Records shown:
·····

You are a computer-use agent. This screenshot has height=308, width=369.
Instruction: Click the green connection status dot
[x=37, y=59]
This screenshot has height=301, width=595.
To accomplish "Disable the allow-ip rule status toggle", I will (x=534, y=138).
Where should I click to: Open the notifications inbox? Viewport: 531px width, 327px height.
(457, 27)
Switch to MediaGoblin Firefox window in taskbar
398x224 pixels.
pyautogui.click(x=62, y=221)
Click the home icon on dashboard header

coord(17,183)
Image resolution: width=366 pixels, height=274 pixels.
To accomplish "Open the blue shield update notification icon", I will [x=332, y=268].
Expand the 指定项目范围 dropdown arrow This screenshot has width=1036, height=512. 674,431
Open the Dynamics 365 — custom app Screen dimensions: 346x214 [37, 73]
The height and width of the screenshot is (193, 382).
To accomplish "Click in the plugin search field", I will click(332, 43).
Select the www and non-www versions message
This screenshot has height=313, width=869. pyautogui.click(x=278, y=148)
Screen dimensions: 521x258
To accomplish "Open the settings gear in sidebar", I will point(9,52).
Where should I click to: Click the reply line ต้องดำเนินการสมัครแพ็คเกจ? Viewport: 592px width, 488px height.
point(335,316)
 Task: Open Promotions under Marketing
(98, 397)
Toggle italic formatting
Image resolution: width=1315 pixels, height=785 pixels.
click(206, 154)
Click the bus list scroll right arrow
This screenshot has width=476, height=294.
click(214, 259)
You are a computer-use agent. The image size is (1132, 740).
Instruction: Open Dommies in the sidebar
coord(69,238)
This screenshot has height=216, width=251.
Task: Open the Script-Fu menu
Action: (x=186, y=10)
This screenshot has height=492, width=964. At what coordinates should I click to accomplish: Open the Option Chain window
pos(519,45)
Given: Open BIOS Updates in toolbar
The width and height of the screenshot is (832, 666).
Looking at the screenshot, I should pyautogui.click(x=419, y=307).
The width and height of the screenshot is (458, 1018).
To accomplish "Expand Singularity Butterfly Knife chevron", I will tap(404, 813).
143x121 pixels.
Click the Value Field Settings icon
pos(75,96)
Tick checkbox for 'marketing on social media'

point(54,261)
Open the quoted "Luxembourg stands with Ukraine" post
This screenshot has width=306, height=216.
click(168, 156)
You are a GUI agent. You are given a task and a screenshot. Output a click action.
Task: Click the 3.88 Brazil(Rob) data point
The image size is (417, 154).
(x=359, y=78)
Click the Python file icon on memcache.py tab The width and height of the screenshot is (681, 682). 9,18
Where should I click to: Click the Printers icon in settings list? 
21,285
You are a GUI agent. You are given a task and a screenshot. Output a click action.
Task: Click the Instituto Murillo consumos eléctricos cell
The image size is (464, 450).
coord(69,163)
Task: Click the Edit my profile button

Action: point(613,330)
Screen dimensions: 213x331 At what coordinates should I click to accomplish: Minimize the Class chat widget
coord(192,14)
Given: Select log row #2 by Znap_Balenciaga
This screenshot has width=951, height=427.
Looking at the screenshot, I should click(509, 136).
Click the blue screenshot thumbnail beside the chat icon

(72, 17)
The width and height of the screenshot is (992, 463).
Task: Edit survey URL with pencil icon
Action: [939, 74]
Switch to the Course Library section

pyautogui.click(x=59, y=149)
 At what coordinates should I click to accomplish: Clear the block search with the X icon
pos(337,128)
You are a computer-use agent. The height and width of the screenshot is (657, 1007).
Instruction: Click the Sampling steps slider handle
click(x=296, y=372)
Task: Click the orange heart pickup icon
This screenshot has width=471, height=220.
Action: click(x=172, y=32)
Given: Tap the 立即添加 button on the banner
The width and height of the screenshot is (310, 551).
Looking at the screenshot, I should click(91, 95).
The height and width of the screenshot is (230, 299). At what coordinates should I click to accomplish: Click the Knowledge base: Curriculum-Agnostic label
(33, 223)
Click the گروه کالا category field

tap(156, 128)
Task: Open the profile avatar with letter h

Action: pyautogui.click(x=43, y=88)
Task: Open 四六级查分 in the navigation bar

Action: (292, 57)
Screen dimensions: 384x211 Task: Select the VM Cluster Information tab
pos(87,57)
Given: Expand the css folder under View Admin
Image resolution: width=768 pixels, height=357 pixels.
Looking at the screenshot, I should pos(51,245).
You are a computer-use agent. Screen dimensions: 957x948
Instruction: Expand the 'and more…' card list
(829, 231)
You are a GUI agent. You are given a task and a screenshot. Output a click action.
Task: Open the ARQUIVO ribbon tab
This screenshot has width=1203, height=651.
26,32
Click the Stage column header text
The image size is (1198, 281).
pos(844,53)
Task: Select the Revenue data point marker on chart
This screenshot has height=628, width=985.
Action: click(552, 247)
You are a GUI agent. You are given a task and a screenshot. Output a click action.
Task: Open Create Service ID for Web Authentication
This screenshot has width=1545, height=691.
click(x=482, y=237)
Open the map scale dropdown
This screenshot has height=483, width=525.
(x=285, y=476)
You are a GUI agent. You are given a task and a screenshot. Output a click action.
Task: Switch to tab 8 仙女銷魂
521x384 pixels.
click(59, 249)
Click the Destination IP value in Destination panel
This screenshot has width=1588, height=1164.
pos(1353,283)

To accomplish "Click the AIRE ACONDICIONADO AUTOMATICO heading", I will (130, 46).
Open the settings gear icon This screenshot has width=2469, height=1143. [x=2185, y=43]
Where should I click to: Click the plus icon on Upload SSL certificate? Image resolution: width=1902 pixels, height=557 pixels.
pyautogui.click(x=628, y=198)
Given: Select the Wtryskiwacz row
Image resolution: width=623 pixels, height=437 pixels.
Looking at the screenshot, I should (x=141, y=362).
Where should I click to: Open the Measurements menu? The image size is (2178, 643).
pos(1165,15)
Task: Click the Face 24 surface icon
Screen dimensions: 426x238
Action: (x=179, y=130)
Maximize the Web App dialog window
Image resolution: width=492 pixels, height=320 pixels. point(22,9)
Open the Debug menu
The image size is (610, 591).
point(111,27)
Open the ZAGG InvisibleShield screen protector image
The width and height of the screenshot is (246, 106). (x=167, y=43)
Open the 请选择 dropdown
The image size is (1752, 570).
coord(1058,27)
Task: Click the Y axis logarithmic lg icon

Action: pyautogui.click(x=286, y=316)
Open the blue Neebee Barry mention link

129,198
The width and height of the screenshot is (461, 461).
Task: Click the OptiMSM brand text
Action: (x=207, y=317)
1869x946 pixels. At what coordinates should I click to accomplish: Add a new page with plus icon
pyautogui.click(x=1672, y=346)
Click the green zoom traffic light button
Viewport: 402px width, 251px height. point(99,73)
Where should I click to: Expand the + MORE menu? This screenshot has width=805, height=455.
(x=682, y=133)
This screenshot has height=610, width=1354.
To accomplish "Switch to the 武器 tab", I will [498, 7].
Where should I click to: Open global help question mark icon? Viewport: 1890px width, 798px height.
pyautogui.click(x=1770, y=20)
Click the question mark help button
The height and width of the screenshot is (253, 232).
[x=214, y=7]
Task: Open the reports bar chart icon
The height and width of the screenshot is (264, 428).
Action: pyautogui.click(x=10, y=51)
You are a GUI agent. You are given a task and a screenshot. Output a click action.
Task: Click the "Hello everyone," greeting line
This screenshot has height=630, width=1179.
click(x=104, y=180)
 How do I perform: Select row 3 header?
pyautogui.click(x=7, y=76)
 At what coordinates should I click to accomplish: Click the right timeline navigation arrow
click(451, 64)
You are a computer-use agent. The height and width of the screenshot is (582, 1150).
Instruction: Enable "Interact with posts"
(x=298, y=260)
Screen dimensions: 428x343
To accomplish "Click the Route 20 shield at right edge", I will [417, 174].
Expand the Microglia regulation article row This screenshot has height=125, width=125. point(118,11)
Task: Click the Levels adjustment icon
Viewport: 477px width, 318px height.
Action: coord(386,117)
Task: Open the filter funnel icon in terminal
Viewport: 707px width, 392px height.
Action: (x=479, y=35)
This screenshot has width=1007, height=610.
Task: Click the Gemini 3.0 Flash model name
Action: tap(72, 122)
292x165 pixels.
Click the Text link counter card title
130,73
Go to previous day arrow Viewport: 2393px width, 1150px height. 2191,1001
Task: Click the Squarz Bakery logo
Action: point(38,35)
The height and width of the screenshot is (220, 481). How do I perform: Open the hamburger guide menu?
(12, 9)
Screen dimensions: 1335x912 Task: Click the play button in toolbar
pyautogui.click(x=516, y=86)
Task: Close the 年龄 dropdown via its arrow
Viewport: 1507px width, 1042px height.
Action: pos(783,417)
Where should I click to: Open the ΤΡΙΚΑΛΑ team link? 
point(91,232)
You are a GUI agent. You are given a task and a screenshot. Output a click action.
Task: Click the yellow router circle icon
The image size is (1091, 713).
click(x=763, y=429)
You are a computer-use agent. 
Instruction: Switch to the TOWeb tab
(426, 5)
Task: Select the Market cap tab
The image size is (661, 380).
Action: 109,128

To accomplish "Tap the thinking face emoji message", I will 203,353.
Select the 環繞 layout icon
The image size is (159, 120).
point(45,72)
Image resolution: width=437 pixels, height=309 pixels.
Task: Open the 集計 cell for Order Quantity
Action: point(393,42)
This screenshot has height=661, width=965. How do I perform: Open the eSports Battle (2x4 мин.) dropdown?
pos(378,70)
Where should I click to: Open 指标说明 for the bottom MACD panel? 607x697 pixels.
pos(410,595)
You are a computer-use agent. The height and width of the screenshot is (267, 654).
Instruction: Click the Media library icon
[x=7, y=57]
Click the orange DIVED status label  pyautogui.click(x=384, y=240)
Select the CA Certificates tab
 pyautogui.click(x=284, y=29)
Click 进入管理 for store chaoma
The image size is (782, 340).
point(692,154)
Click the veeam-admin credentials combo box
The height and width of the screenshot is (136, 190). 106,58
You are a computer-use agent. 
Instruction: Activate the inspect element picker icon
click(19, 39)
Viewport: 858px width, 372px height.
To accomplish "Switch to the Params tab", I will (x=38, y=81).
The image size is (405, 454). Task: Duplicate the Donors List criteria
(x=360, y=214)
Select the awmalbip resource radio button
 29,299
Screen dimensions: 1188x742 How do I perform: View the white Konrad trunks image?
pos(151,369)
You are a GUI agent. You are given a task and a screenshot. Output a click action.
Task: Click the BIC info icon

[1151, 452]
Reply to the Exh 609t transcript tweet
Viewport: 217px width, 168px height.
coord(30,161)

·····

Set task: Reproduce the stretch of the listing from its start through the line containing "will [x=332, y=268].", requests included, adding 86 to every coordinate in the answers.

Response below:
You are a computer-use agent. This screenshot has height=308, width=369.
Instruction: Click the green connection status dot
[x=123, y=145]
This screenshot has height=301, width=595.
To accomplish "Disable the allow-ip rule status toggle", I will (x=620, y=224).
Where should I click to: Open the notifications inbox? Viewport: 531px width, 327px height.
(543, 113)
Switch to MediaGoblin Firefox window in taskbar
398x224 pixels.
pyautogui.click(x=148, y=307)
Click the home icon on dashboard header

coord(103,269)
Image resolution: width=366 pixels, height=274 pixels.
To accomplish "Open the blue shield update notification icon", I will [x=418, y=354].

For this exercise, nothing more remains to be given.